In order to create a coherent and readable letter, I have taken the liberty to only address the outstanding issues in the BNC fiche based on the impact analyses provided. In addition, I am also using this letter to respond to the questions from the November 30, 2022, EU Alert on the EHDS Regulation (hereafter referred to as Parliamentary Questions) from the Committee on Health.
Below I will first discuss the results of the impact analyses on jurisdiction, subsidiarity and proportionality. I will then interpret what the results of the impact analyses mean for the primary use of electronic health data and answer the Parliamentary question about the existence of a standards system in addition to the EHDS. I will then address the Parliamentary question on the issue around third-party certification versus self-assessment. I will then discuss in more detail the outstanding issues in the BNC sheet regarding the secondary use of electronic health data. Finally, the regulatory burden implications will be addressed.
The European Commission can make a proposal only if the European Union has competence for the subject in question. Indeed, without competence, the European Union may not act. The EHDS is based on a dual legal basis, namely Article 16 Treaty on the Functioning of the European Union ("TFEU") and Article 114 TFEU. Article 16(1) TFEU protects the right to the protection of personal data. Article 16(2) TFEU requires the European Parliament and the Council to adopt proposals "relating to the protection of individuals with regard to the processing of personal data by Union institutions, bodies, offices and agencies, and by the Member States when carrying out activities which fall within the scope of Union law." On the basis of Article 16(2) TFEU, the European Parliament and the Council mandate rules on the free movement of personal data.
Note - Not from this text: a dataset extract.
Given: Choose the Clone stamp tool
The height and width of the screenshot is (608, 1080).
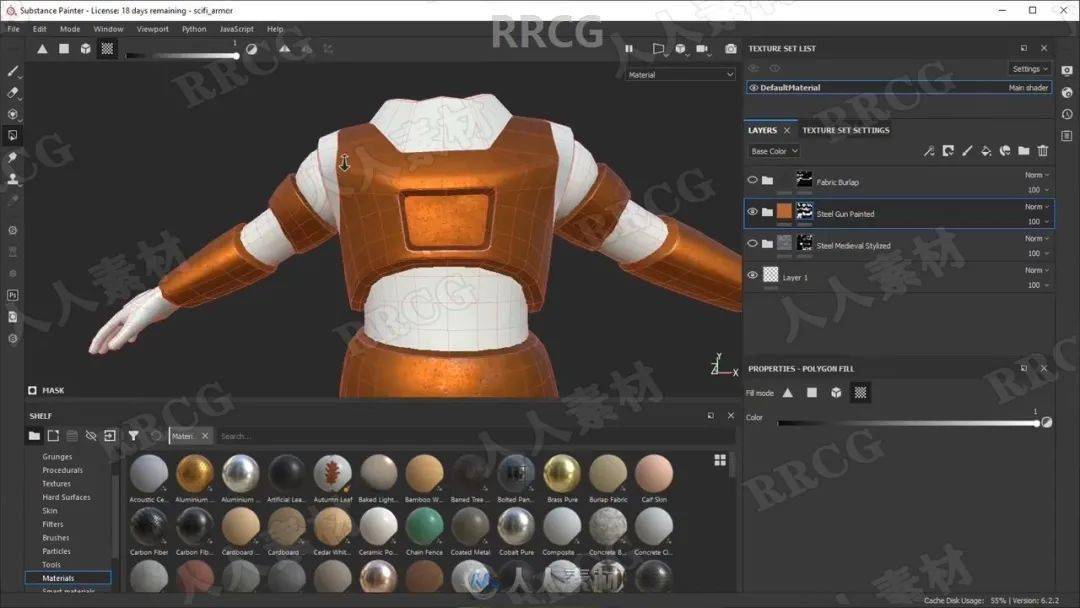Looking at the screenshot, I should point(13,179).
Regarding the use of Article 16 TFEU, the legal impact analysis concludes that this is an appropriate legal basis for provisions in the EHDS aimed at protecting personal data.
Article 114 TFEU is the general legal basis for the internal market, which may only be used if no other more specific legal basis in the EU Treaties is available. Article 114 TFEU can, in the absence of a more specific legal basis, be used to counter trade restrictions or distortions of competition. In response to Question 1 of the Parliamentary Questions on the appropriateness of the legal basis used for the EHDS, it can be stated that Radboud University has indicated that Article 114 TFEU is a justified legal basis. However, it has been observed that on a number of aspects the substantiation needs to be tightened up. It was indicated that the European Commission should more explicitly include the intended positive goals it is pursuing with the measures around primary use and secondary use of health data in the explanation of the use of Article 114 TFEU.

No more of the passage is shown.